▶ [TASK INSTRUCTIONS]: Copy out the listing below word for word, leaving out the pictures.
= = = = =
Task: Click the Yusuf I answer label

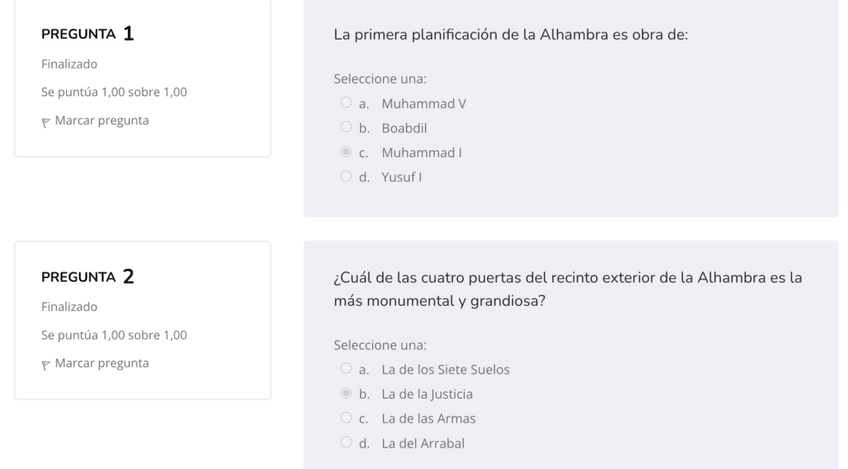Action: (402, 177)
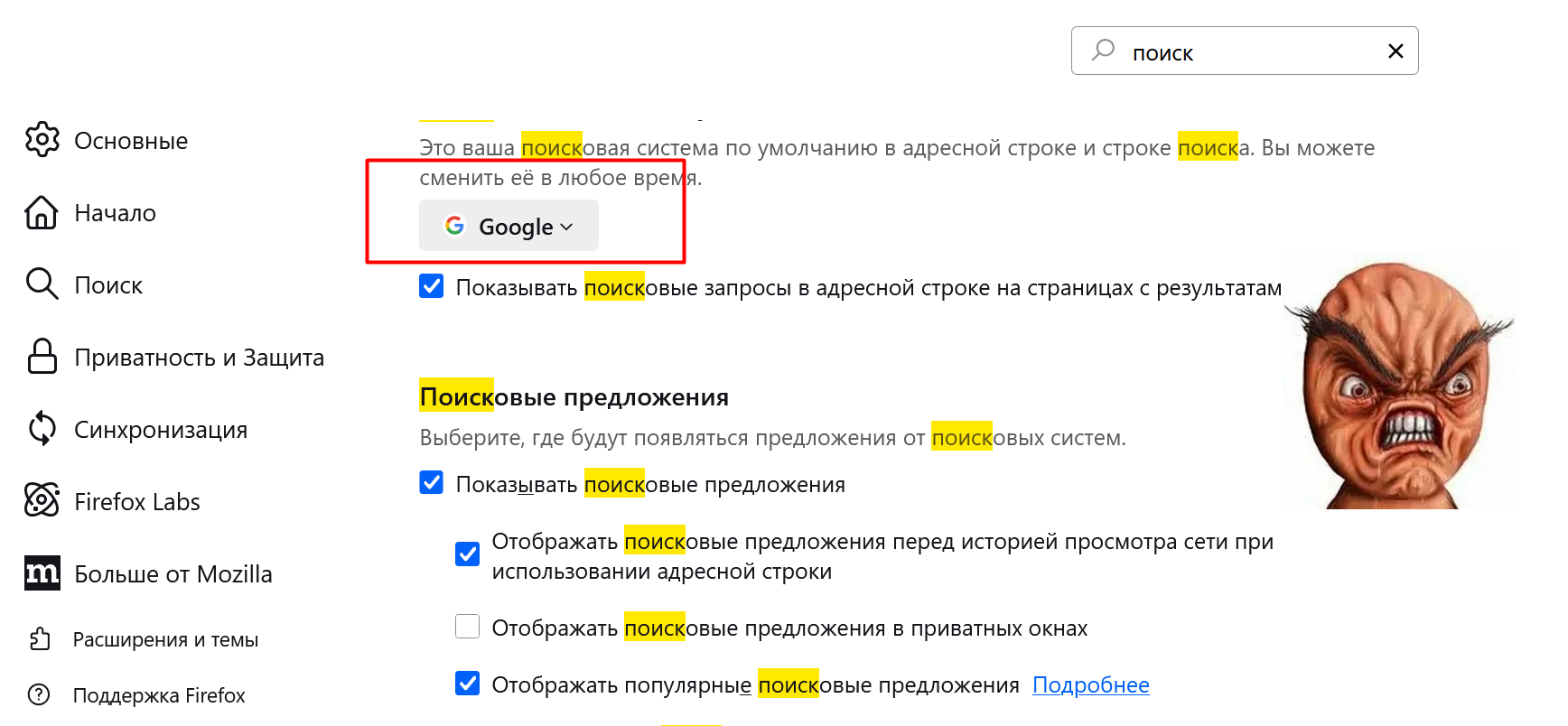Viewport: 1568px width, 726px height.
Task: Click the home icon for Начало
Action: [42, 212]
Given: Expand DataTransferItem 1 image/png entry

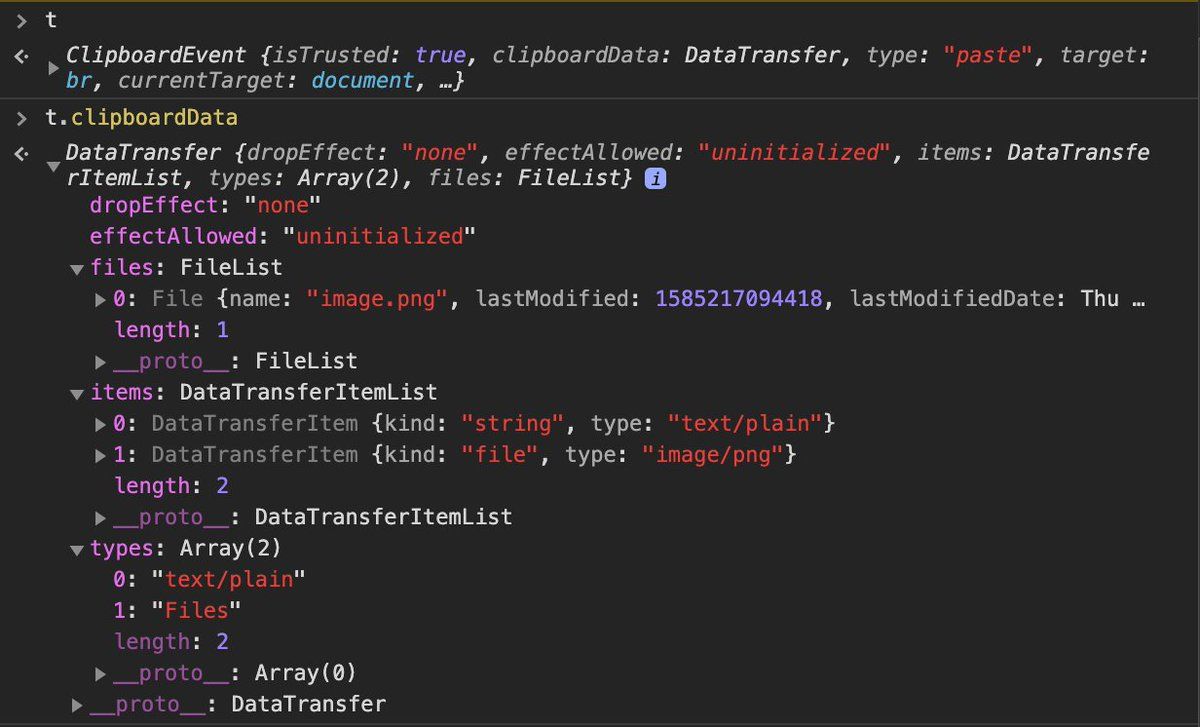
= = = = =
▶ [SOLUTION TO THE PROBLEM]:
Task: Click the Yusuf I answer label

Action: (402, 177)
Viewport: 1568px width, 726px height.
Task: Click the home icon for Начало
Action: [42, 212]
Given: Expand DataTransferItem 1 image/png entry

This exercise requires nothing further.